Mes amis vous conseillent de faire remonter la pierre: ils prétendent qu'elle est belle et que la bague est vieille et démodée. Je vous prie d'engager ma mère à m'écrire et à continuer ses bons rapports avec vous. Sur ce, je me recommande à votre bonne amitié.
Venise, le deuxième dimanche du Carême 1506.
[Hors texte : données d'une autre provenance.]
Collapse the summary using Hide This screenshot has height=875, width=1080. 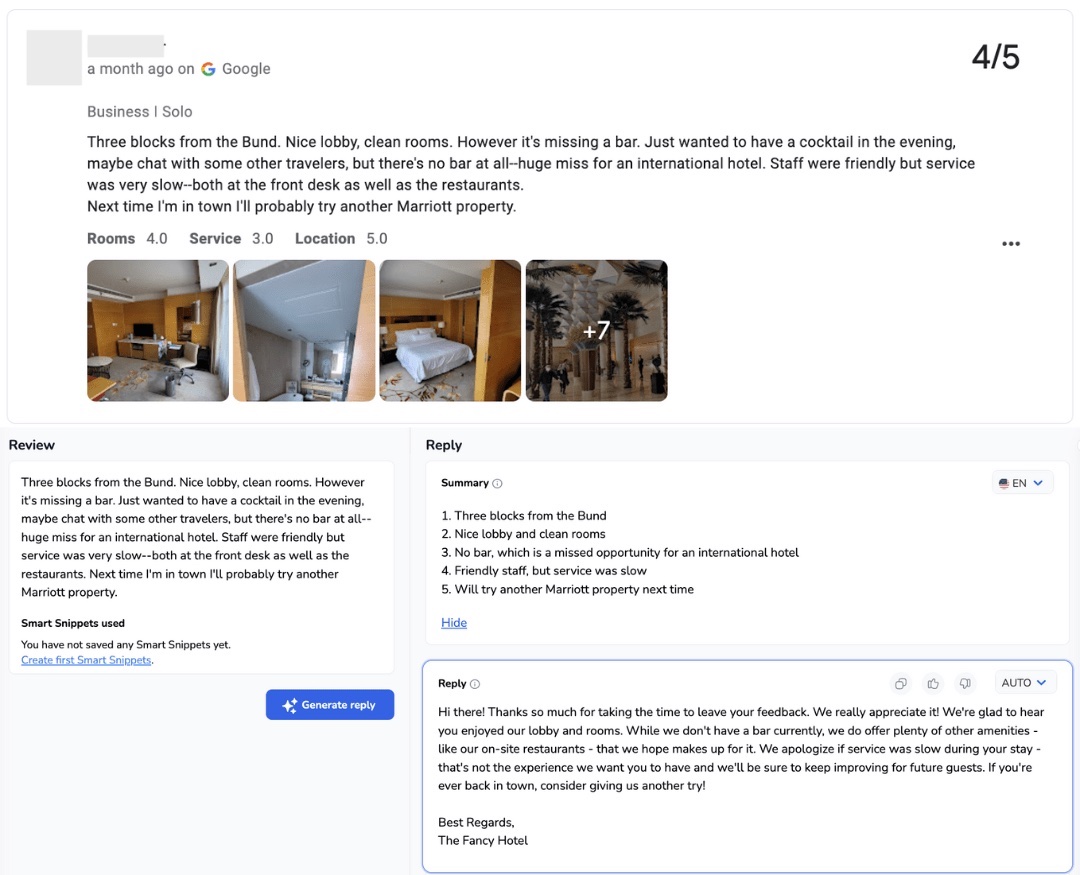[x=454, y=622]
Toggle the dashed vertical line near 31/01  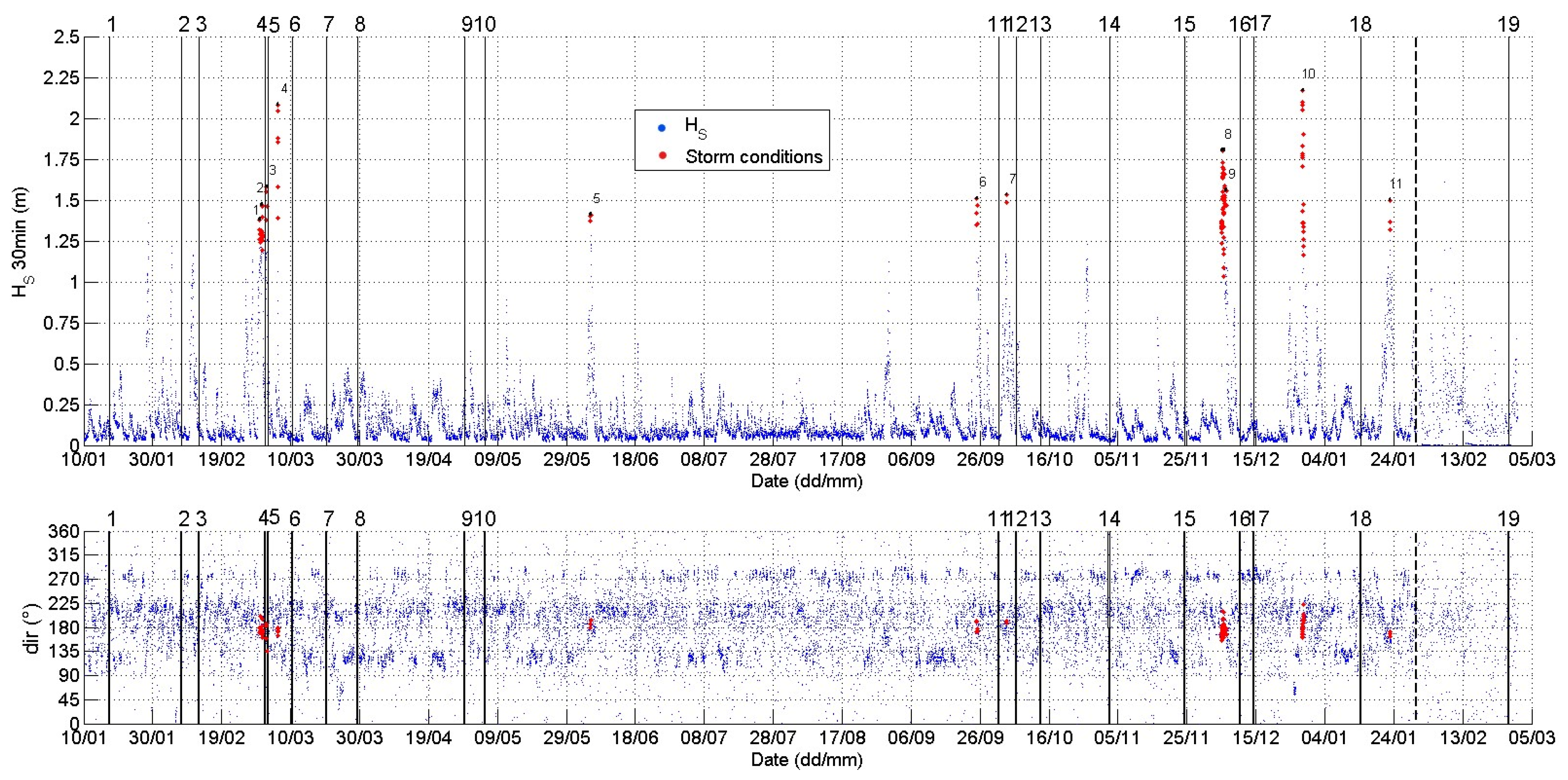point(1416,243)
Rappelez-moi au souvenir de votre servante.
LETTRE IV.
Avant tout j'offre mes services à mon cher ami Pirkeimer. J'ai reçu le jeudi avant la semaine des Rameaux une lettre de vous, et la bague avec l'émeraude. Je me suis rendu à l'instant chez l'homme de qui je la tenais: il consent à me rendre mon argent, bien qu'il ne le fasse pas volontiers; il prétend qu'il a été trompé lui-même par le bijoutier.
Mes amis m'ont assuré qu'une des deux autres bagues vaut bien six ducats et qu'elles sont bien conditionnées et d'un or pur; ils ajoutent que vous ne vous repentirez pas de l'affaire. Je ne me suis donc trompé que de deux ducats sur les trois bagues. Du reste Bernard Holdtzbock voulait me les prendre pour le prix d'achat.
Depuis je vous ai envoyé un saphir par Hans Imhoff. J'espère que vous l'avez reçu. Je crois que j'ai fait une bonne affaire. On m'a offert un bénéfice; c'est bien un hasard, car vous savez que personnellement je ne connais pas la valeur de ces objets et que je suis obligé de me fier à ceux qui me conseillent.
Décidément les peintres ne me veulent pas de bien; ils m'ont déjà fait venir trois fois devant le magistrat, et cependant j'ai donné trois beaux florins pour leur caisse.